Picking out number fifty-seven took longer than I’d wanted, but when I found it, I sat my thumb across the button.

“What!” Graham’s gruff voice pierced through on the speaker and I released the buzzer.

“Graham, it’s Amber. Can I come up?”

“I thought you wanted nothing to do with me?” His voice was filled with suspicion and I could practically see him pushing his hand back through his hair.

“I changed my mind. Let me in, all right?”

There was silence and for a second I considered the possibility that he’d walked away. What if he didn’t want anything to do with me?

He was a desperate man; he wanted his daughter home but that didn’t mean he would choose to work with me after the way I’d treated him. I’d been unnecessarily cruel, I hadn’t listened to what he had to say, and….

The sound of the door clicking open made me jump.

Pushing the door open, I paused in the entryway and stared around. The light was broken and, as the door swung shut behind me, the darkness crowded in around me once more.

It was the perfect spot for something nasty to launch an attack, but as I tensed up, nothing moved in the dark. The elevator stood at the opposite end of the hall, but from the way its steel door was bent and half-shredded open, I figured it probably wasn’t working.

“Stairs it is, then.”

I took them two at a time; Graham’s apartment was on the fifth floor and the sooner I got up there, the sooner I would be out of the encroaching darkness.

As I climbed the stairs, it reminded me of the darkness surrounding Madeline, the way it had crowded around her as though waiting for her to do something interesting.

But wherever Madeline had built Sanctuary, the laws of magic were different from what could be achieved here. In the mortal realm, shadows didn’t have substance and they sure as hell didn’t have form. They were nothing but shadows and, by themselves, there was nothing to fear.

A doubt niggled at the back of my mind and I picked up my pace, gripping the railing as I swung around the banister onto the fifth floor.

Fifty-seven was at the end of the hall and right on the corner of the building. Graham’s door already stood open and I pushed through into the warm yellow light that had half-spilled out into the hall.

Graham stood in the centre of the room, his gun drawn and aimed squarely at my chest for the second time that day.

“Graham, seriously, put the gun away!” I said, raising my arms above my head, the irritation in my voice unmistakable.

He lowered it slowly and eyed me carefully. “Just needed to be sure it was really you,” he said, his voice heavy with suspicion.

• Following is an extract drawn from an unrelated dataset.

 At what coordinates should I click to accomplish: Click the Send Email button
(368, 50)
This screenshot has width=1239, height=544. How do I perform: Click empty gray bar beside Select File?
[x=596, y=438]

“It’s definitely me, who the hell did you think it was?” I asked, kicking the door shut behind me.

He shrugged and put the gun back in the weapon’s holster hanging from the back of a high-backed kitchen stool.

“In this neighbourhood, it could have been anything. I’ve had mimics at the door before.”

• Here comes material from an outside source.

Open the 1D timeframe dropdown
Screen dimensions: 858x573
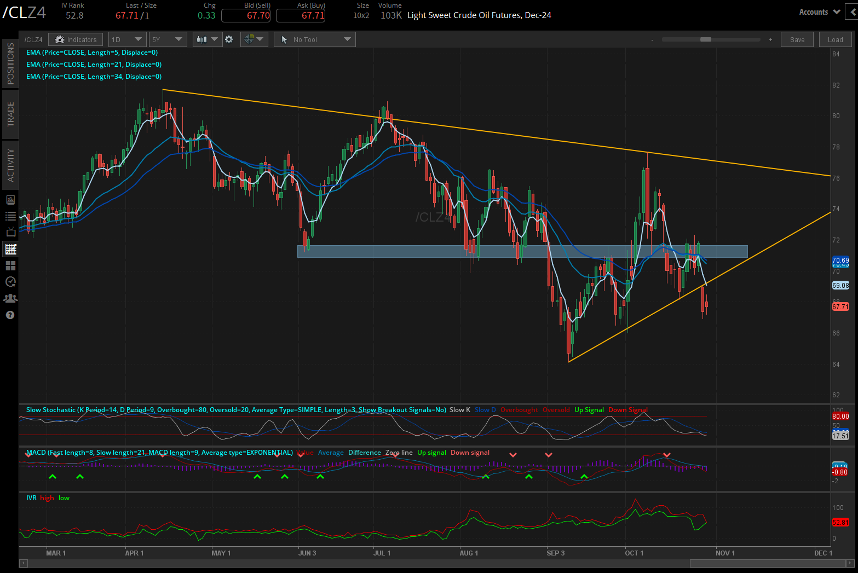pos(126,39)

There was so much I didn’t know about him, so much I wanted to find out about him, but if I allowed myself, I’d ask him so many questions there wouldn’t be much time for anything else.

“Mimics. That’s a new one….” I said instead, trying to keep a lid on my curiosity.

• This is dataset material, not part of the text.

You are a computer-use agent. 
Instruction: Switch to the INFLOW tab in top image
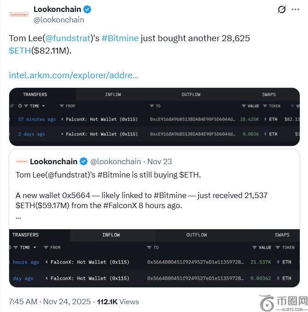(x=113, y=95)
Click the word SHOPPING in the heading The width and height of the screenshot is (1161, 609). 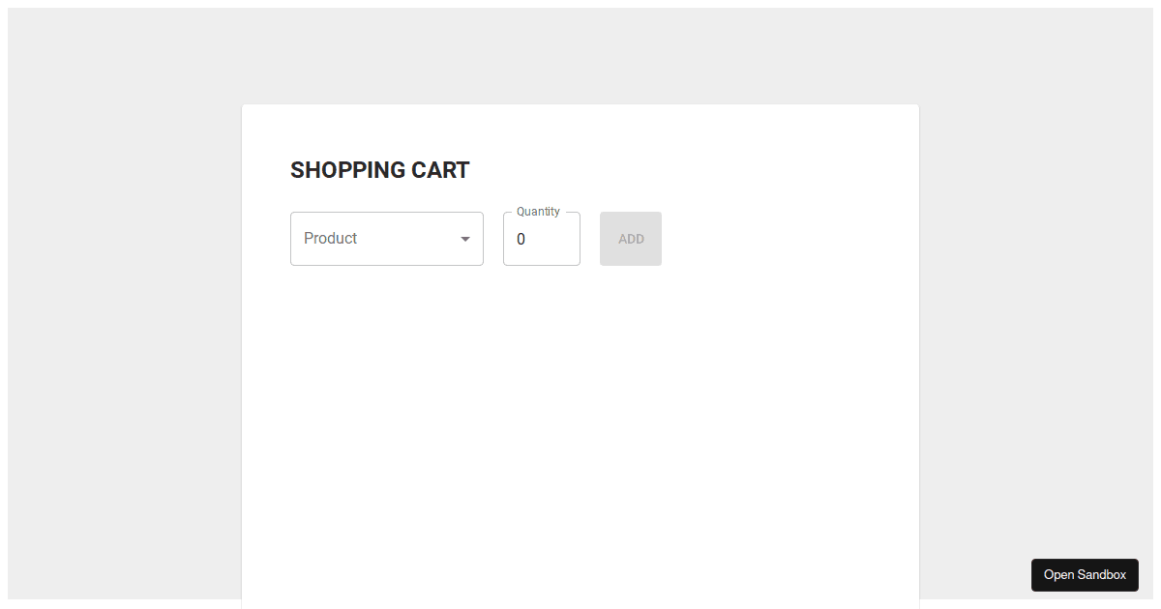pyautogui.click(x=348, y=170)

“Demons,” he said, dropping down onto the couch.

Glancing around the apartment, surprise had me suck in an audible breath. Graham glanced up at me and smiled but it was a weary one. And not at all like the man I’d come to know at work.

“Not quite what you expected, eh?”

There were pictures everywhere, many of them family photographs, happy memories of times gone by. But others were of places, almost like surveillance pictures.

“How long have you been doing this?” I asked, moving slowly around the room, drinking in the details in the pictures.

There was an entire wall dedicated to me and my gut twisted in response to some of the images. This was how he knew what I was…. He’d been following me, snapping pictures and keeping a record.

“A few months. It was entirely by chance. I was taking an extra course at the Elite training grounds when I saw you. You’d lost your temper over something. I don’t know what, but I saw it…. The spark of your magic, along the edges of your fingers…. You fought so hard to control it. You’ve gotten better.”

“Why would you do this? If anyone sees this….” I cut off, the hurt and anger in my voice wrapping around each of my words.

I wanted to hit something, to let go of the careful control I’d developed over my power, but I didn’t.

Swallowing it back down, I turned to face him once more and all of the anger I’d felt washed away.

Graham sat on one of the kitchen stools, his face buried in his hands, and I could see his shoulders as they heaved up and down.

He was crying, actually crying….

“I thought you could help me. I thought if I couldn’t convince you to help me find her, then I could blackmail you, but….” He trailed off, his voice lost beneath the emotion that swamped him.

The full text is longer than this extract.